Nonetheless, the manifest inability of the IEBC to determine the winner transparently and accurately and without rancour creates an unwieldly and laughable caricature of the entire presidential election in Kenya. Even if Kenya’s Supreme Court upholds Mr. Chebukati’s declaration that Ruto won the election, the new president will have some layers of credibility and legitimate yanked away from his apparent success by a sizeable population of Kenyans who will essentially see him as a court-appointed president. If, eventually the court declares the election a procedural nullity and Kenyans go to the polls once more and perhaps elect Raila, he too will not assume office with the full regalia of authenticity and credibility. Either way, Mr. Chebukati’s hasty announcement will leave an indelible retrogressive mark in the annals of Kenya’s presidential history.
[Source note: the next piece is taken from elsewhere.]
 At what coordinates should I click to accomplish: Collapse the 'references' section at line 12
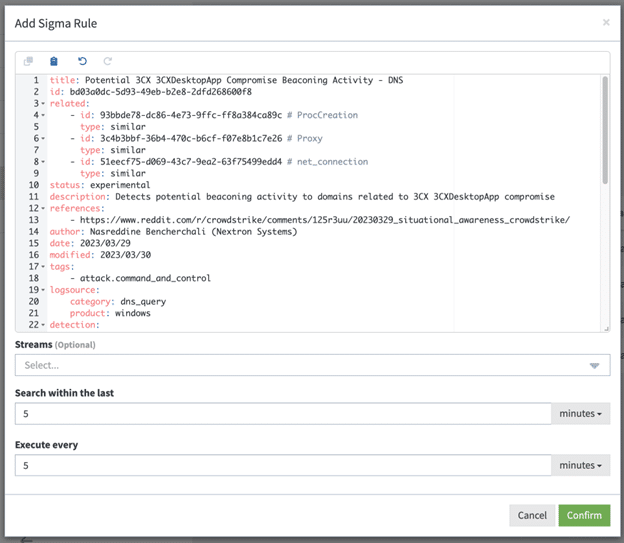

Therein lies the pitfalls Nigeria should avoid as its presidential election comes around in a matter of months. This death-trap tendency to focus on the outcome of African elections, and not on the transparency of the process can only herald the doomsday. While Kenyans have thankfully not resorted to mayhem and destruction as was the case in the 2007 presidential election where Raila also lost to Mwai Kibaki, Nigeria might be a national catastrophe waiting to happen. This is not a prayer or wish any Nigerian would want for the country. However, given the incessant free flow and availability of arms and ammunition of various levels of sophistication, kidnapping, and the general insecurity of life and property that has proved uncontrollable by the Buhari administration in times of so-called peace, one shudders to imagine what will happen when there are real reasons for people to vent their anger and frustration on the streets. Nigerians may not collectively say, let’s move on and be thrown into a pusillanimous cauldron of what musician Fela Anikulapo Kuti used to call siddon-look, if their presidential election is riddled with evidence of a massively perforated process.
Nigeria’s Independent National Electoral Commission (INEC) needs to seriously review what is currently happening in Kenya and learn that what is preeminent in the forthcoming presidential election in February 2023 is not necessarily the outcome, significant and important as it is, but to ensure that the process has integrity and credibility that will lead to the validity and acceptance of the results.
*· Professor Onyebadi is Chair of Journalism at the Bob Schieffer College of Communication, South University, Fort Worth, Texas; and Member, Editorial Advisory Board, Naija Times.